I can’t believe this is my first post of 2011. As much as I LOVE to follow blogs, you’d think I’d be better at keeping up with my own. I’m hoping to get back in the habit, so we’ll see how it goes.
I haven’t really given up anything for Lent since I was about 7 years old, but this year I felt like I should. We were at church two weeks ago and the pastor challenged us to think of something to give up for the 40 day period of Lent and to pray during that time that God would give us His heart for others.
I have been praying that prayer on my own for a while now. I am so self-consumed and I just really want my heart to beat for the things that God cares about. When the pastor set out the Lent challenge (for lack of a better word) it resonated with me.
My first thought was to give up Facebook. I must admit I’m pretty addicted. It’s easy to access on my awesome iPhone, so it makes it hard to stay away from it. That thought didn’t really “scare” me though. I wanted to give up something that would really feel like a sacrifice. I thought about giving up alcohol and that started to make me nervous. I’m not an alcoholic or anything, but after a long work week, I really look forward to beer on Friday night!
I decided to take a few days to think about it.
I’ve been pretty miserable since after Christmas. The weather really gets me down and I’ve been having a hard time swallowing my current circumstances especially as Grace is changing and growing more each day. I just want to spend every minute with her and I can’t. When all of this really gets me down, I medicate with food. I justify what I’m eating or how much I’m eating by telling myself it’s the least I can do after such a crappy day. And I’m not exactly chowing down on fruits and veggies. It tends to be carbs, dairy and sugar. Those 3 food groups are like the big, warm grandmothers of comfort food. When you stuff your face with that stuff you really feel like you’re getting hugged from the inside out…
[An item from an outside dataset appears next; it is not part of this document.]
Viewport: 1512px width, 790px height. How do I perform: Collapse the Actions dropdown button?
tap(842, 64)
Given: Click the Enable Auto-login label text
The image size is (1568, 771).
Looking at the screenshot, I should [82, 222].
Until you’re done. Then you just feel gross. Full, tired, guilty and down. It’s a vicious cycle.
So that’s what I’ve given up. For 40 days I am not eating:
Today is day 4 and so far it’s not as bad as I thought. This weekend will be tough because we are going to 2 parties and I’m sure there will be a lot of temptation.
Physically I feel much better. I’m not bloated or sluggish and I think I have more energy.
I’ll keep you posted along the way. I’m really hoping for spiritual change, not just physical (although I wouldn’t mind dropping a few lbs along the way).